**Ações necessárias:**
1) Condense em uma lista o parágrafo do texto sobre os poraquês iniciado por "Para efeito de comparação", preservando seus fatos principais.
2) Transcreva literalmente, do texto sobre os poraquês, o trecho que vai de "A pesquisa integra" até "sueco Carl Linnaeus.".

:: Texto de estudo ::

A pesquisa integra o Projeto Temático “Diversidade e evolução de Gymnotiformes (Teleostei, Ostariophysi)”, coordenado por Naércio Menezes, professor do Museu de Zoologia da Universidade de São Paulo (MZ-USP).
A correlação entre as análises do DNA, da morfologia e do ambiente do poraquê, além da medição da voltagem emitida, permitiu reclassificar os animais em três espécies diferentes. A única conhecida até então, Electrophorus electricus, foi descrita em 1766 pelo naturalista sueco Carl Linnaeus.
Além da E. electricus, agora definida como a espécie que vive na região mais ao norte da Amazônia, os pesquisadores encontraram diferenças suficientes para acrescentar ao gênero a Electrophorus varii e a Electrophorus voltai.
O artigo tem entre os autores Luiz Antonio Wanderley Peixoto, pós-doutorando do MZ-USP sob supervisão de Aléssio Datovo da Silva, pesquisador principal do Temático e professor na mesma instituição.
“Empregamos a medida da voltagem como forma de diferenciação, algo inédito na identificação de novas espécies”, disse Menezes. Durante medições em campo, usando um voltímetro, os pesquisadores registraram em um exemplar de E. voltai uma descarga de 860 volts, a maior já medida em um animal. Até então, a mais alta era de 650 volts.
A nova espécie foi nomeada em homenagem ao físico milanês Alessandro Volta, criador da primeira bateria elétrica, em 1799. Volta se inspirou nos poraquês para sua invenção.
E. varii, por sua vez, é uma homenagem ao zoólogo Richard P. Vari, pesquisador da Smithsonian Institution falecido em 2016. “Foi o cientista estrangeiro que mais influenciou e auxiliou estudantes e pesquisadores brasileiros no estudo de peixes na América do Sul”, disse Santana.
Diversidade chocante
Santana, que durante a pesquisa entrou em muitos rios para coletar poraquês e tomou alguns choques, explicou que, apesar da alta voltagem, a descarga emitida pelo animal tem baixa amperagem (cerca de 1 ampere) e não é necessariamente perigosa para humanos.
Para efeito de comparação, uma tomada pode ser de 10 ou 20 amperes e, por isso, é capaz de deixar uma pessoa grudada nela durante um choque, aumentando sua letalidade. Além disso, a corrente do poraquê não é contínua, mas dispara pulsos alternados e se descarrega depois de uma descarga forte, precisando de tempo para se recarregar.
Mesmo assim, encontrar um grupo de animais dentro d’água pode ser bastante perigoso. Ainda que o choque em si não mate uma pessoa saudável, pode ser arriscado para cardíacos, além de contribuir para uma queda ou afogamento. “O choque causa um atordoamento na vítima, suficiente para capturar uma presa ou espantar uma ameaça maior”, disse Santana.

:::
:: Seção de dados ::

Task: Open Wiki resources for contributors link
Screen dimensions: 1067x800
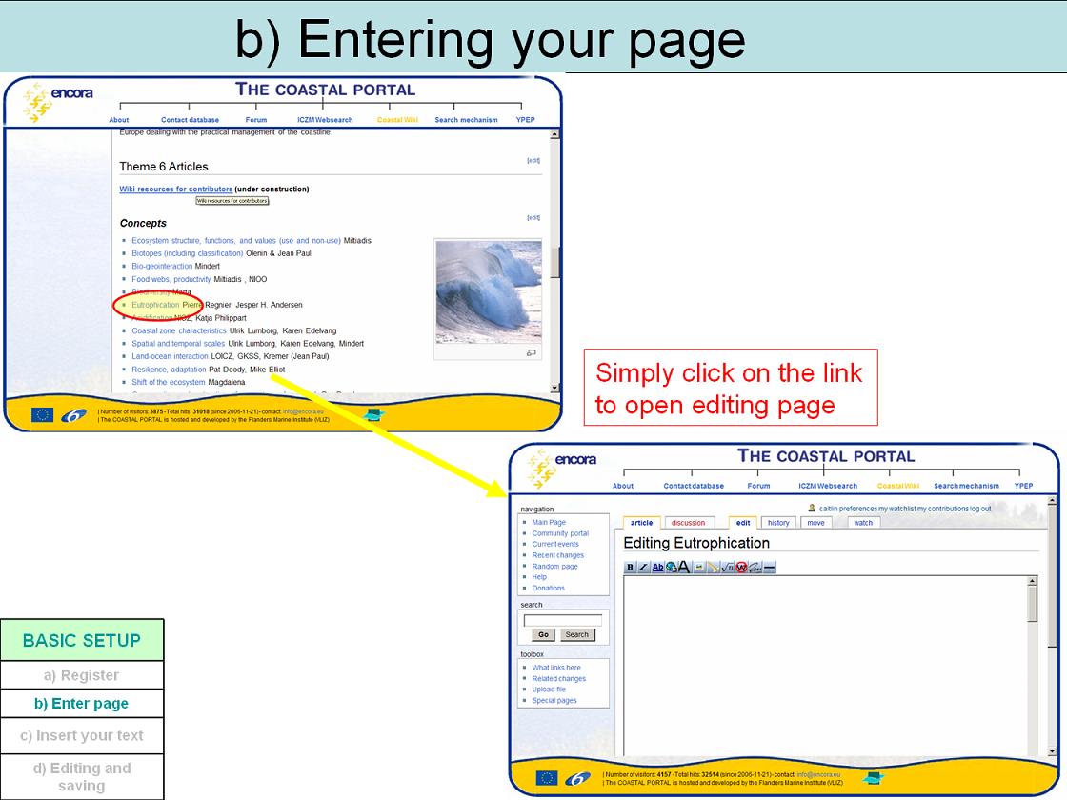Action: (x=175, y=190)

:::

**Respostas aos problemas:**
1)
- Uma tomada pode ter 10 ou 20 amperes, o que pode deixar a pessoa grudada nela durante o choque e aumentar a letalidade.
- A corrente do poraquê não é contínua: o animal dispara pulsos alternados.
- Depois de uma descarga forte, o poraquê se descarrega e precisa de tempo para se recarregar.

2)
A pesquisa integra o Projeto Temático “Diversidade e evolução de Gymnotiformes (Teleostei, Ostariophysi)”, coordenado por Naércio Menezes, professor do Museu de Zoologia da Universidade de São Paulo (MZ-USP).
A correlação entre as análises do DNA, da morfologia e do ambiente do poraquê, além da medição da voltagem emitida, permitiu reclassificar os animais em três espécies diferentes. A única conhecida até então, Electrophorus electricus, foi descrita em 1766 pelo naturalista sueco Carl Linnaeus.